_ABOUT THIS TASK_
Repeat every line that appears below, with nothing altered.

___ TASK MATERIAL ___

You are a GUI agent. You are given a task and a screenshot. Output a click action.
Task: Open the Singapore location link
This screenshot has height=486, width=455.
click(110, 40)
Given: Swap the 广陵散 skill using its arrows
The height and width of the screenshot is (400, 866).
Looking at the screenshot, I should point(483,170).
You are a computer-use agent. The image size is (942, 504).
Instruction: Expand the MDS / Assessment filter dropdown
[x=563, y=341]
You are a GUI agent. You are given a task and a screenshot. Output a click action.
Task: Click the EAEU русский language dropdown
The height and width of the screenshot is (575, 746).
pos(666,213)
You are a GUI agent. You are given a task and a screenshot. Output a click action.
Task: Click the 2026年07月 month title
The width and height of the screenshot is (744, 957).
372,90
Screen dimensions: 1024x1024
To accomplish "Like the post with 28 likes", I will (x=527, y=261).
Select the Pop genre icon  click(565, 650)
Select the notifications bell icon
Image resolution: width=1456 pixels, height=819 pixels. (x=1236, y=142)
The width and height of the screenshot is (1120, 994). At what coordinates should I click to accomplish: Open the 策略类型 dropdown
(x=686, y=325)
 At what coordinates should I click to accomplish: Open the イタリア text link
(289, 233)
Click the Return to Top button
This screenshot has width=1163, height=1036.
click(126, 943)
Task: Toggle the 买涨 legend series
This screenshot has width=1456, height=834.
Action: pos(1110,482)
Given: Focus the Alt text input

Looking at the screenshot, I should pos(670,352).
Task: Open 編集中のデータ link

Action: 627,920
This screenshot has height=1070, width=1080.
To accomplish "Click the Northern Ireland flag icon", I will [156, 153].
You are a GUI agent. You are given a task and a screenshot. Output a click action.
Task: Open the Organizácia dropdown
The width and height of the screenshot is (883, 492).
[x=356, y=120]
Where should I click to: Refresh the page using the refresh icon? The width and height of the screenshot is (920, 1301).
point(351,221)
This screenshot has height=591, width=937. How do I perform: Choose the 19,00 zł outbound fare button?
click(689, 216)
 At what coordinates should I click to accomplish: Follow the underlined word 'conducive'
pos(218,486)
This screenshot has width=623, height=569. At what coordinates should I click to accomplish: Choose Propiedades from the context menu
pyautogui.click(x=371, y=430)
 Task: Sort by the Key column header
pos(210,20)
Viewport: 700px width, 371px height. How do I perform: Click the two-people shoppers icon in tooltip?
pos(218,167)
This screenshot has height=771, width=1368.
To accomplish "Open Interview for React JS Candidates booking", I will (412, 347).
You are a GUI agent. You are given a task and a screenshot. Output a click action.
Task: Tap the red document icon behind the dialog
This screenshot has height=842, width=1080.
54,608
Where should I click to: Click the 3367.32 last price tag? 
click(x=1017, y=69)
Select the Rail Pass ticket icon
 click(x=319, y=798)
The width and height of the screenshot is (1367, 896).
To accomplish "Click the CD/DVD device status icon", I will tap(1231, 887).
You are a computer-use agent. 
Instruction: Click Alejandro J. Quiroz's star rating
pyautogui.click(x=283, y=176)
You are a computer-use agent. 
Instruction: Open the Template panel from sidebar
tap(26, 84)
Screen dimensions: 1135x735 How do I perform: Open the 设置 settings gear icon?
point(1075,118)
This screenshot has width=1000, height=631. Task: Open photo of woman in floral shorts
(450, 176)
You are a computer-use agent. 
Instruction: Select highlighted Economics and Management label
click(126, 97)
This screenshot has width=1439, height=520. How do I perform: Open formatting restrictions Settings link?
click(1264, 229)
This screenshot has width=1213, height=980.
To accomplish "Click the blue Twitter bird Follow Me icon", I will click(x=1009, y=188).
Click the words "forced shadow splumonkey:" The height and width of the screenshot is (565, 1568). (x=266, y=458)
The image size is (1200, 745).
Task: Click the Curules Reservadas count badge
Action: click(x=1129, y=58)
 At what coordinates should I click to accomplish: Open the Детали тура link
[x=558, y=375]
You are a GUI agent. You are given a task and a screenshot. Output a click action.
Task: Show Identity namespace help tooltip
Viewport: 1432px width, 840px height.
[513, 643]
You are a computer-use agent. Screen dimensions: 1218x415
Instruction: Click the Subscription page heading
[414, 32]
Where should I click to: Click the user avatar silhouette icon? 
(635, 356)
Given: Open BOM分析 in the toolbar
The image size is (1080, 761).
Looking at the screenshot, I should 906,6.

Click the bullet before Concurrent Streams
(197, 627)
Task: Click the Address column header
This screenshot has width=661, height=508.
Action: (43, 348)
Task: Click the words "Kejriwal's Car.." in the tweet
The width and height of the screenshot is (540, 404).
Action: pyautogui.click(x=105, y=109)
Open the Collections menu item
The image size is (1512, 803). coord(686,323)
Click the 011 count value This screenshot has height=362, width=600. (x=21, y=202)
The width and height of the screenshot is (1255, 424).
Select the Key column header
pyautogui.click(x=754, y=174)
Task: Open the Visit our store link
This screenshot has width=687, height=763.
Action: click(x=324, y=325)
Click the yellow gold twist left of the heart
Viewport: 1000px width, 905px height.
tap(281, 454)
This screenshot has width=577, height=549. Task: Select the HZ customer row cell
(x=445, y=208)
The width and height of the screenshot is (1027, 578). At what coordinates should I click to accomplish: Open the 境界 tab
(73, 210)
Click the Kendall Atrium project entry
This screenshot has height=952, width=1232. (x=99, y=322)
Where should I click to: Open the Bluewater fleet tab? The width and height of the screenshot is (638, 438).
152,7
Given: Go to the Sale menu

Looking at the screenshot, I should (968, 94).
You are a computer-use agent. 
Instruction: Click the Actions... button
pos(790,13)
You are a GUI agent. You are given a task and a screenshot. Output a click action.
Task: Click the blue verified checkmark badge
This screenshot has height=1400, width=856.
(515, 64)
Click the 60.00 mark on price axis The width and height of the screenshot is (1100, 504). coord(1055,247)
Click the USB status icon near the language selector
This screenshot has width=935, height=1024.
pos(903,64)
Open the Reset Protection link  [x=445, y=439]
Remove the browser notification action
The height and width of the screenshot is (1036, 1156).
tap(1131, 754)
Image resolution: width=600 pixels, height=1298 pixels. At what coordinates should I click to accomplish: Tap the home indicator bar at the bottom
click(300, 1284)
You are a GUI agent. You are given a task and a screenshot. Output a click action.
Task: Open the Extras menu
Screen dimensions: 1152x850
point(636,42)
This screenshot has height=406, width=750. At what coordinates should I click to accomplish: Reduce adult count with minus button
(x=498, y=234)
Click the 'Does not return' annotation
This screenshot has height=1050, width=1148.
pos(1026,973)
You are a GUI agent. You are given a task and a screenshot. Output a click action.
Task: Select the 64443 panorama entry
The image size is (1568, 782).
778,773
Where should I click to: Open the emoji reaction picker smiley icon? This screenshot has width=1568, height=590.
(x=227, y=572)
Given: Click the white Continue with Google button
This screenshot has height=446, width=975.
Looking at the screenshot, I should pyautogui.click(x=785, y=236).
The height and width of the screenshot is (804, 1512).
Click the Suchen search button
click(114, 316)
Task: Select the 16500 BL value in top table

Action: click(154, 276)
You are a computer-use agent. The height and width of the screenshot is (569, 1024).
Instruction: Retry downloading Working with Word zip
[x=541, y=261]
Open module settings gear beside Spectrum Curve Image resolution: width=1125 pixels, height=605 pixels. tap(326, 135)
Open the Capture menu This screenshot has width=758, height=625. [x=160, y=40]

___

_FINISHED TASK_
You are a GUI agent. You are given a task and a screenshot. Output a click action.
Task: Open the Singapore location link
This screenshot has height=486, width=455.
click(110, 40)
Given: Swap the 广陵散 skill using its arrows
The height and width of the screenshot is (400, 866).
Looking at the screenshot, I should point(483,170).
You are a computer-use agent. The image size is (942, 504).
Instruction: Expand the MDS / Assessment filter dropdown
[x=563, y=341]
You are a GUI agent. You are given a task and a screenshot. Output a click action.
Task: Click the EAEU русский language dropdown
The height and width of the screenshot is (575, 746).
pos(666,213)
You are a GUI agent. You are given a task and a screenshot. Output a click action.
Task: Click the 2026年07月 month title
The width and height of the screenshot is (744, 957).
372,90
Screen dimensions: 1024x1024
To accomplish "Like the post with 28 likes", I will (x=527, y=261).
Select the Pop genre icon  click(565, 650)
Select the notifications bell icon
Image resolution: width=1456 pixels, height=819 pixels. (x=1236, y=142)
The width and height of the screenshot is (1120, 994). At what coordinates should I click to accomplish: Open the 策略类型 dropdown
(x=686, y=325)
 At what coordinates should I click to accomplish: Open the イタリア text link
(289, 233)
Click the Return to Top button
This screenshot has width=1163, height=1036.
click(126, 943)
Task: Toggle the 买涨 legend series
This screenshot has width=1456, height=834.
Action: pos(1110,482)
Given: Focus the Alt text input

Looking at the screenshot, I should pos(670,352).
Task: Open 編集中のデータ link

Action: 627,920
This screenshot has height=1070, width=1080.
To accomplish "Click the Northern Ireland flag icon", I will [156, 153].
You are a GUI agent. You are given a task and a screenshot. Output a click action.
Task: Open the Organizácia dropdown
The width and height of the screenshot is (883, 492).
[x=356, y=120]
Where should I click to: Refresh the page using the refresh icon? The width and height of the screenshot is (920, 1301).
point(351,221)
This screenshot has height=591, width=937. How do I perform: Choose the 19,00 zł outbound fare button?
click(689, 216)
 At what coordinates should I click to accomplish: Follow the underlined word 'conducive'
pos(218,486)
This screenshot has width=623, height=569. At what coordinates should I click to accomplish: Choose Propiedades from the context menu
pyautogui.click(x=371, y=430)
 Task: Sort by the Key column header
pos(210,20)
Viewport: 700px width, 371px height. How do I perform: Click the two-people shoppers icon in tooltip?
pos(218,167)
This screenshot has height=771, width=1368.
To accomplish "Open Interview for React JS Candidates booking", I will (412, 347).
You are a GUI agent. You are given a task and a screenshot. Output a click action.
Task: Tap the red document icon behind the dialog
This screenshot has height=842, width=1080.
54,608
Where should I click to: Click the 3367.32 last price tag? 
click(x=1017, y=69)
Select the Rail Pass ticket icon
 click(x=319, y=798)
The width and height of the screenshot is (1367, 896).
To accomplish "Click the CD/DVD device status icon", I will tap(1231, 887).
You are a computer-use agent. 
Instruction: Click Alejandro J. Quiroz's star rating
pyautogui.click(x=283, y=176)
You are a computer-use agent. 
Instruction: Open the Template panel from sidebar
tap(26, 84)
Screen dimensions: 1135x735 How do I perform: Open the 设置 settings gear icon?
point(1075,118)
This screenshot has width=1000, height=631. Task: Open photo of woman in floral shorts
(450, 176)
You are a computer-use agent. 
Instruction: Select highlighted Economics and Management label
click(126, 97)
This screenshot has width=1439, height=520. How do I perform: Open formatting restrictions Settings link?
click(1264, 229)
This screenshot has width=1213, height=980.
To accomplish "Click the blue Twitter bird Follow Me icon", I will click(x=1009, y=188).
Click the words "forced shadow splumonkey:" The height and width of the screenshot is (565, 1568). (x=266, y=458)
The image size is (1200, 745).
Task: Click the Curules Reservadas count badge
Action: click(x=1129, y=58)
 At what coordinates should I click to accomplish: Open the Детали тура link
[x=558, y=375]
You are a GUI agent. You are given a task and a screenshot. Output a click action.
Task: Show Identity namespace help tooltip
Viewport: 1432px width, 840px height.
[513, 643]
You are a computer-use agent. Screen dimensions: 1218x415
Instruction: Click the Subscription page heading
[414, 32]
Where should I click to: Click the user avatar silhouette icon? 
(635, 356)
Given: Open BOM分析 in the toolbar
The image size is (1080, 761).
Looking at the screenshot, I should 906,6.

Click the bullet before Concurrent Streams
(197, 627)
Task: Click the Address column header
This screenshot has width=661, height=508.
Action: (43, 348)
Task: Click the words "Kejriwal's Car.." in the tweet
The width and height of the screenshot is (540, 404).
Action: pyautogui.click(x=105, y=109)
Open the Collections menu item
The image size is (1512, 803). coord(686,323)
Click the 011 count value This screenshot has height=362, width=600. (x=21, y=202)
The width and height of the screenshot is (1255, 424).
Select the Key column header
pyautogui.click(x=754, y=174)
Task: Open the Visit our store link
This screenshot has width=687, height=763.
Action: click(x=324, y=325)
Click the yellow gold twist left of the heart
Viewport: 1000px width, 905px height.
tap(281, 454)
This screenshot has width=577, height=549. Task: Select the HZ customer row cell
(x=445, y=208)
The width and height of the screenshot is (1027, 578). At what coordinates should I click to accomplish: Open the 境界 tab
(73, 210)
Click the Kendall Atrium project entry
This screenshot has height=952, width=1232. (x=99, y=322)
Where should I click to: Open the Bluewater fleet tab? The width and height of the screenshot is (638, 438).
152,7
Given: Go to the Sale menu

Looking at the screenshot, I should (968, 94).
You are a computer-use agent. 
Instruction: Click the Actions... button
pos(790,13)
You are a GUI agent. You are given a task and a screenshot. Output a click action.
Task: Click the blue verified checkmark badge
This screenshot has height=1400, width=856.
(515, 64)
Click the 60.00 mark on price axis The width and height of the screenshot is (1100, 504). coord(1055,247)
Click the USB status icon near the language selector
This screenshot has width=935, height=1024.
pos(903,64)
Open the Reset Protection link  [x=445, y=439]
Remove the browser notification action
The height and width of the screenshot is (1036, 1156).
tap(1131, 754)
Image resolution: width=600 pixels, height=1298 pixels. At what coordinates should I click to accomplish: Tap the home indicator bar at the bottom
click(300, 1284)
You are a GUI agent. You are given a task and a screenshot. Output a click action.
Task: Open the Extras menu
Screen dimensions: 1152x850
point(636,42)
This screenshot has height=406, width=750. At what coordinates should I click to accomplish: Reduce adult count with minus button
(x=498, y=234)
Click the 'Does not return' annotation
This screenshot has height=1050, width=1148.
pos(1026,973)
You are a GUI agent. You are given a task and a screenshot. Output a click action.
Task: Select the 64443 panorama entry
The image size is (1568, 782).
778,773
Where should I click to: Open the emoji reaction picker smiley icon? This screenshot has width=1568, height=590.
(x=227, y=572)
Given: Click the white Continue with Google button
This screenshot has height=446, width=975.
Looking at the screenshot, I should pyautogui.click(x=785, y=236).
The height and width of the screenshot is (804, 1512).
Click the Suchen search button
click(114, 316)
Task: Select the 16500 BL value in top table

Action: click(154, 276)
You are a computer-use agent. The height and width of the screenshot is (569, 1024).
Instruction: Retry downloading Working with Word zip
[x=541, y=261]
Open module settings gear beside Spectrum Curve Image resolution: width=1125 pixels, height=605 pixels. tap(326, 135)
Open the Capture menu This screenshot has width=758, height=625. [x=160, y=40]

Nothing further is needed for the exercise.